WORK INSTRUCTION → Your task is to return, word for word, only the lines from the line with "Given: Click green" through the close of the data. Exclude all pictures.

RECORDED INFORMATION →

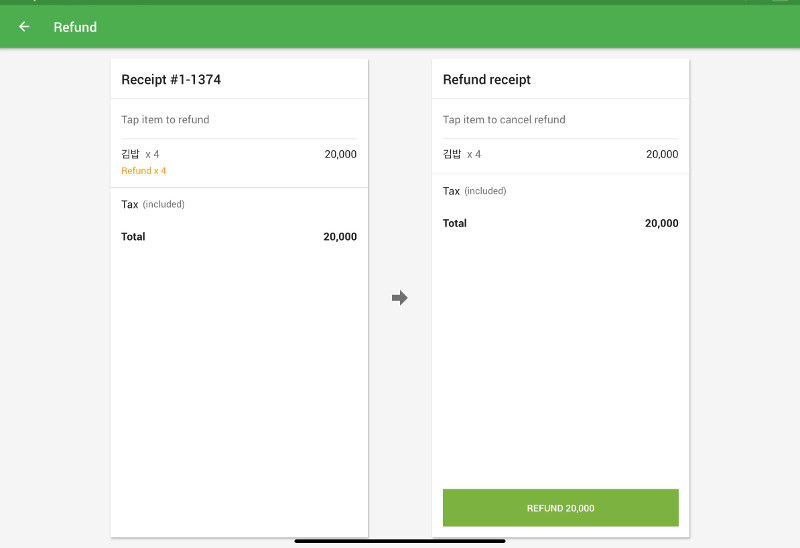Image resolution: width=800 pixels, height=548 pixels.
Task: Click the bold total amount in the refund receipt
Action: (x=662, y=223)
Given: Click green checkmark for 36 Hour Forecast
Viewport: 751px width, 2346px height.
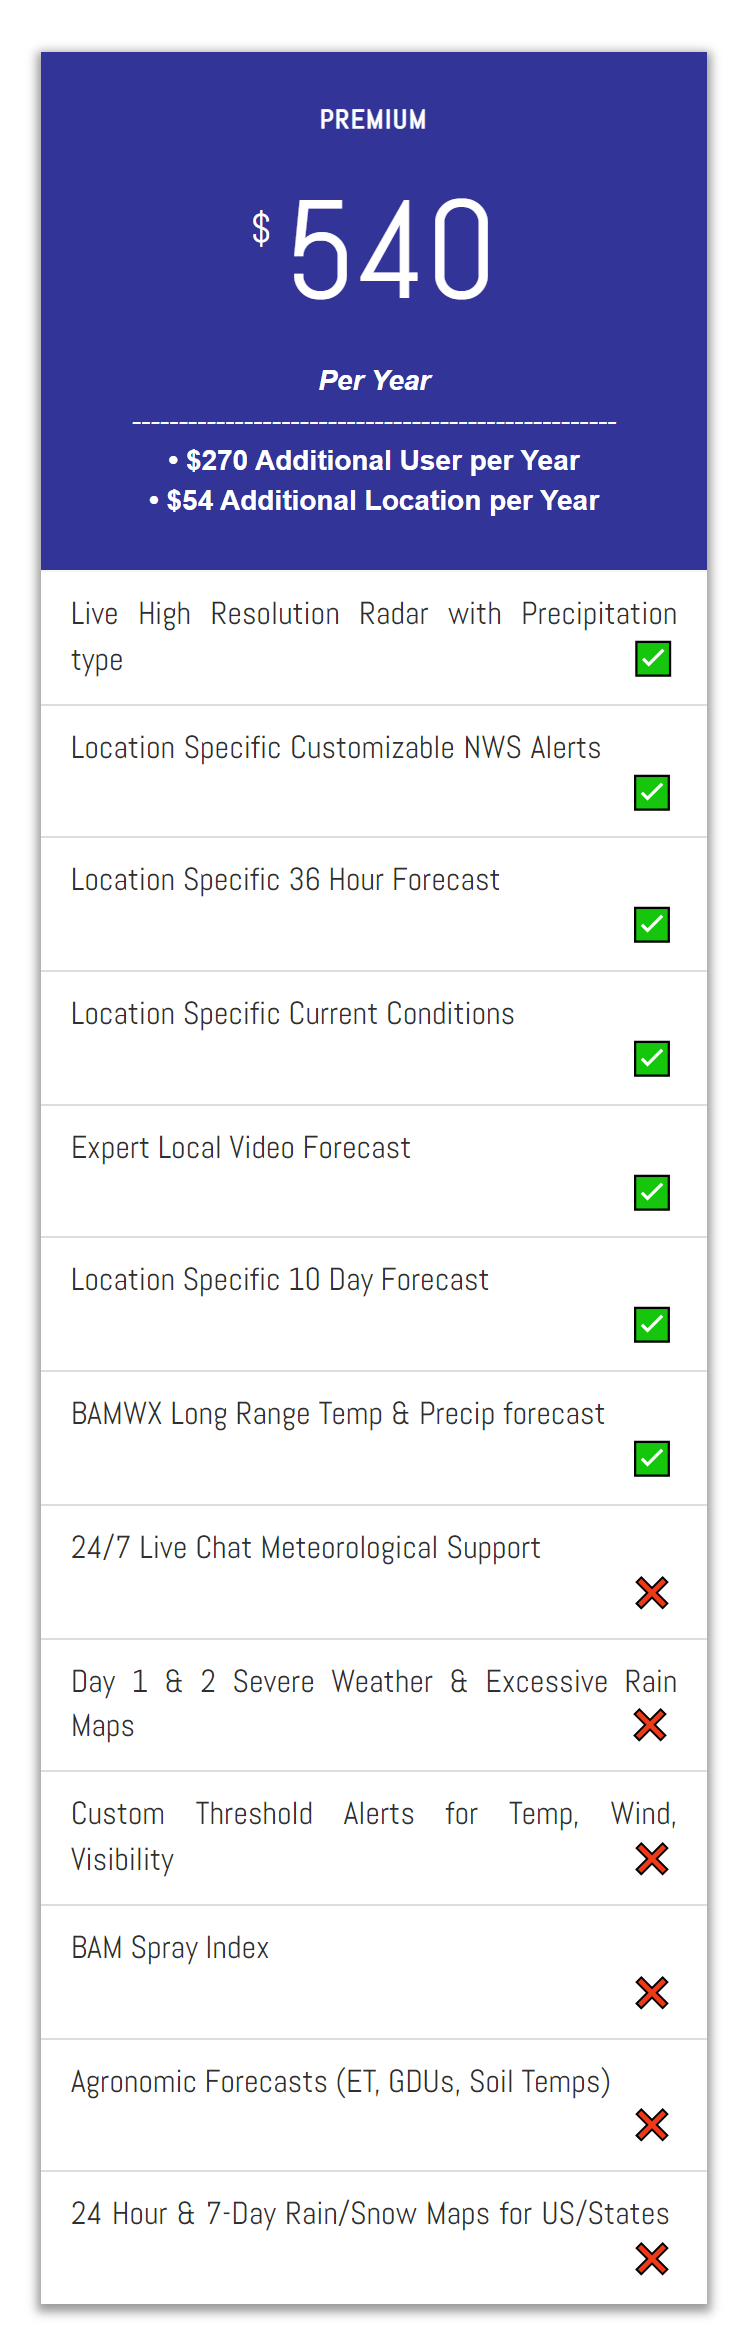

SOLUTION FOR THIS EXERCISE →
Given: Click green checkmark for 36 Hour Forecast
Viewport: 751px width, 2346px height.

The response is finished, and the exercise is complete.